(Data records)
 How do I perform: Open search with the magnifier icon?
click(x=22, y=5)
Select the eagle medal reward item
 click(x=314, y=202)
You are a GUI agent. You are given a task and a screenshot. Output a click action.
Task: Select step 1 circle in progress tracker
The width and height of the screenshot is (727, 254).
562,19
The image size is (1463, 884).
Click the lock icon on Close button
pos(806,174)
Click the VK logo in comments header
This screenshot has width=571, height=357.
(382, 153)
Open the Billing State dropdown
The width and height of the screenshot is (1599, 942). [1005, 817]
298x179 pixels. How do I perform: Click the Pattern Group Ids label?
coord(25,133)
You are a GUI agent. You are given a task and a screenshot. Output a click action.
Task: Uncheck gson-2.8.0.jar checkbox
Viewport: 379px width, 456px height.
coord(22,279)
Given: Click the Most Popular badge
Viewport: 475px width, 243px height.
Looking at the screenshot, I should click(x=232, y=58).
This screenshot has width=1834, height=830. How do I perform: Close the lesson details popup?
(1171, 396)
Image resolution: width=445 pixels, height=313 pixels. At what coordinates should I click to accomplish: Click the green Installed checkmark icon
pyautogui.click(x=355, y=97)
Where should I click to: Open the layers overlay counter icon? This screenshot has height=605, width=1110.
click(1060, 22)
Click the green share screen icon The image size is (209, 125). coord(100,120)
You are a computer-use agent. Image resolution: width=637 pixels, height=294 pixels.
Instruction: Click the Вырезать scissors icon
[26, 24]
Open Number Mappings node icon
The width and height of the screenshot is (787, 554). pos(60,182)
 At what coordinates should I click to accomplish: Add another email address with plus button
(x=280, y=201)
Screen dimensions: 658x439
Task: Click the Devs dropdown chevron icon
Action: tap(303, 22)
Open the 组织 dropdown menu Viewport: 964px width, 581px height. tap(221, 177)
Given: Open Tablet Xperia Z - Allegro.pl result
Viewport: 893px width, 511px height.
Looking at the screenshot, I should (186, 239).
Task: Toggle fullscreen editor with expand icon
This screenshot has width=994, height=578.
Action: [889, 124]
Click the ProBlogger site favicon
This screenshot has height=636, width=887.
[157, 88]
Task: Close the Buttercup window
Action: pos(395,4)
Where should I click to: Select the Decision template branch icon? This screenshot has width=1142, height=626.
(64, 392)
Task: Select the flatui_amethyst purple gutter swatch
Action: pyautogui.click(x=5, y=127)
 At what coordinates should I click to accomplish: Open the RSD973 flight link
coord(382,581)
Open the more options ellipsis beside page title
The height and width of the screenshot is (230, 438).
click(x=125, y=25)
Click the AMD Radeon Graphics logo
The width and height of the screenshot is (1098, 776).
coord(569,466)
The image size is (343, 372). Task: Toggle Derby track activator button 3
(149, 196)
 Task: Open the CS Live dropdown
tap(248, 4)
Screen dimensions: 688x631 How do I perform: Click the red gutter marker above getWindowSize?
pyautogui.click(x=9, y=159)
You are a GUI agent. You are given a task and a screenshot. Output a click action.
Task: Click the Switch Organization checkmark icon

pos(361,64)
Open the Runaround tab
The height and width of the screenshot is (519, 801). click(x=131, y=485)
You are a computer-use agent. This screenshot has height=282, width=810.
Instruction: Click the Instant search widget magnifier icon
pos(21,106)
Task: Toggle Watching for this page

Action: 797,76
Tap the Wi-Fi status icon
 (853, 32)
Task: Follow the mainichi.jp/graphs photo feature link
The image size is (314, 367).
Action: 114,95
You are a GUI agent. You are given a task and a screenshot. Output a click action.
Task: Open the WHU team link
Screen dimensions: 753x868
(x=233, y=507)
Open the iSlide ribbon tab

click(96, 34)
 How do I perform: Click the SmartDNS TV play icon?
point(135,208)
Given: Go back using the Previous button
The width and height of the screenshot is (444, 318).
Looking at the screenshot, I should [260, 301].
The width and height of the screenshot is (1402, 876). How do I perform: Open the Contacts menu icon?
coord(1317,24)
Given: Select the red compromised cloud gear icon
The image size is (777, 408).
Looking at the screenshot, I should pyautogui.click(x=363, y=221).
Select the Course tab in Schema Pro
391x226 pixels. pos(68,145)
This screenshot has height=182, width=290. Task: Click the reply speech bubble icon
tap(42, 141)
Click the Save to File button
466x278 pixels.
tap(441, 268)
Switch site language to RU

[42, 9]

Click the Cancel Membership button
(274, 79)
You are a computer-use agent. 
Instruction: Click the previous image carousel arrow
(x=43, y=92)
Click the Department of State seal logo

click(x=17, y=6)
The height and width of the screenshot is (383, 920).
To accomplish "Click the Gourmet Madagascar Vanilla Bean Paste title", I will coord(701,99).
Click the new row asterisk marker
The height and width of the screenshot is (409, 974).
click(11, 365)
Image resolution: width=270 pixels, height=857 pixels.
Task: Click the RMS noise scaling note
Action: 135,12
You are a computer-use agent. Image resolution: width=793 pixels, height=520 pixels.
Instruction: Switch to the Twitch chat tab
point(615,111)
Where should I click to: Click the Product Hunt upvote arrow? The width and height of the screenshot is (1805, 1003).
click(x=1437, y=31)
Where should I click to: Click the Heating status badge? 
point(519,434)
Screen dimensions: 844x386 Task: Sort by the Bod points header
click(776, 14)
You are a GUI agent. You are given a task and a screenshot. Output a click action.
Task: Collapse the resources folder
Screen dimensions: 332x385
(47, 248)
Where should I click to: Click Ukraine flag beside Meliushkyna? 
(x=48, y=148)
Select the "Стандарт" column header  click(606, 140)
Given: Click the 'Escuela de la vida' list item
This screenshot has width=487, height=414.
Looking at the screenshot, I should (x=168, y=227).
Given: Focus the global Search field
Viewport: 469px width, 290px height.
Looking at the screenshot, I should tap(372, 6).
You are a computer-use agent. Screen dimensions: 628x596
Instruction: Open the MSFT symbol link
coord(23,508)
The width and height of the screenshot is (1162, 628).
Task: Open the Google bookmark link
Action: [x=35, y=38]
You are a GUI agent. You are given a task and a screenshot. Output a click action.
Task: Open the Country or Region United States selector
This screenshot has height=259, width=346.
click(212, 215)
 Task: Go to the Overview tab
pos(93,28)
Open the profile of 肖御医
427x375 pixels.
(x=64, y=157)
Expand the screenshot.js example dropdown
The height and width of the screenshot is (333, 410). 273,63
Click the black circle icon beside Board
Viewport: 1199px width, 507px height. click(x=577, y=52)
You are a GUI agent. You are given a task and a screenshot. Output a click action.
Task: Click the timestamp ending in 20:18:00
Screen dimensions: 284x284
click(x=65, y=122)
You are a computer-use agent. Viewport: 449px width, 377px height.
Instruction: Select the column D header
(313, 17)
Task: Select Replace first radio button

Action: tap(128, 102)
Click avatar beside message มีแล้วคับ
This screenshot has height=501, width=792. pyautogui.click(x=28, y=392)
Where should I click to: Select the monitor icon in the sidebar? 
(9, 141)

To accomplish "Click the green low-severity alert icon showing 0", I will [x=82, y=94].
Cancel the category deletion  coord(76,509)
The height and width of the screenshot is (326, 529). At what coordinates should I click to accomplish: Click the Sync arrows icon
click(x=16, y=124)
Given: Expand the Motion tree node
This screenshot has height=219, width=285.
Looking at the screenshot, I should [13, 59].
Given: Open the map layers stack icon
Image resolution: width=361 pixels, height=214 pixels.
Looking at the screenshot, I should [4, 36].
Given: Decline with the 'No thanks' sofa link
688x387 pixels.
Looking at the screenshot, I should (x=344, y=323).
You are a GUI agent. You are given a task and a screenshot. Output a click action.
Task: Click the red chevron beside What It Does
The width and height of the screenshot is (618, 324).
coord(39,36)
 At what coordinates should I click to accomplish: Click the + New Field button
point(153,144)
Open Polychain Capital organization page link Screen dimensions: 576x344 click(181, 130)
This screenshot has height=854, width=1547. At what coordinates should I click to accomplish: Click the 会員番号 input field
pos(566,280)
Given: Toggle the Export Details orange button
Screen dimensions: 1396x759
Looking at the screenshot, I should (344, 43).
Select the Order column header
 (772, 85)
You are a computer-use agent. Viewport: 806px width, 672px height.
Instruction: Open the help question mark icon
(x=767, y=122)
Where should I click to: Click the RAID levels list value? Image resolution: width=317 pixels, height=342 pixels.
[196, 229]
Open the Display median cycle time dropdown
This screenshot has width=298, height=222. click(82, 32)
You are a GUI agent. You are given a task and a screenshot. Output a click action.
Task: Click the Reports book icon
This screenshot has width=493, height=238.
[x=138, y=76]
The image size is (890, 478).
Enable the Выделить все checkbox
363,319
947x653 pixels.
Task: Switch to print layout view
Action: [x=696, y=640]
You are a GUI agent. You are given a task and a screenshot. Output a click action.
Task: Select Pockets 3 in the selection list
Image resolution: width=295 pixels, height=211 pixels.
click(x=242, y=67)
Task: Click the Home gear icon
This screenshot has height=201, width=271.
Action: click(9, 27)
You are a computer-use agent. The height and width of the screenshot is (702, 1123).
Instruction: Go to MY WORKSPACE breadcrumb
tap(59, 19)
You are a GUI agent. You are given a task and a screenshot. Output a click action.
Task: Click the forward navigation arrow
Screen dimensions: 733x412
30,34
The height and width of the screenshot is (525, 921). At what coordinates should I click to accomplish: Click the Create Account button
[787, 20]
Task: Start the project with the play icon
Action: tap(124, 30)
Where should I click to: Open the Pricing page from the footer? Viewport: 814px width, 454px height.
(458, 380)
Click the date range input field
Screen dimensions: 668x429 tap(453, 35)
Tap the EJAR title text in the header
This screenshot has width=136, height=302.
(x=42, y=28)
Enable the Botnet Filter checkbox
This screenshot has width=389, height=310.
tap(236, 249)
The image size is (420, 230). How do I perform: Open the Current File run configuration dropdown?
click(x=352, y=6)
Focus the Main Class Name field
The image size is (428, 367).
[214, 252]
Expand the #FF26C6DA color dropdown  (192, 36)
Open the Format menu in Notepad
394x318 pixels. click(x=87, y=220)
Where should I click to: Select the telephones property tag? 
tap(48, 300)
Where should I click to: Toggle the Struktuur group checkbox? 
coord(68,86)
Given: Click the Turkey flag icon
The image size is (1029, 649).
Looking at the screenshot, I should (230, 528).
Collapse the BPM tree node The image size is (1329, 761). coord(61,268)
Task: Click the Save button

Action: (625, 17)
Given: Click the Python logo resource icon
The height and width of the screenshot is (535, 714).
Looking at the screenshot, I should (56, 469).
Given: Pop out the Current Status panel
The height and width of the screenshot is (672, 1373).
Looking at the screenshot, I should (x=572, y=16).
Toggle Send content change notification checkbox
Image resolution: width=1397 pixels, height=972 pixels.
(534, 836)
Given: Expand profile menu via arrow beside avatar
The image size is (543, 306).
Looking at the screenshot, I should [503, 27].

Your instructions - Tally the lines above that include "profile"; give only the tally.

Result below - 2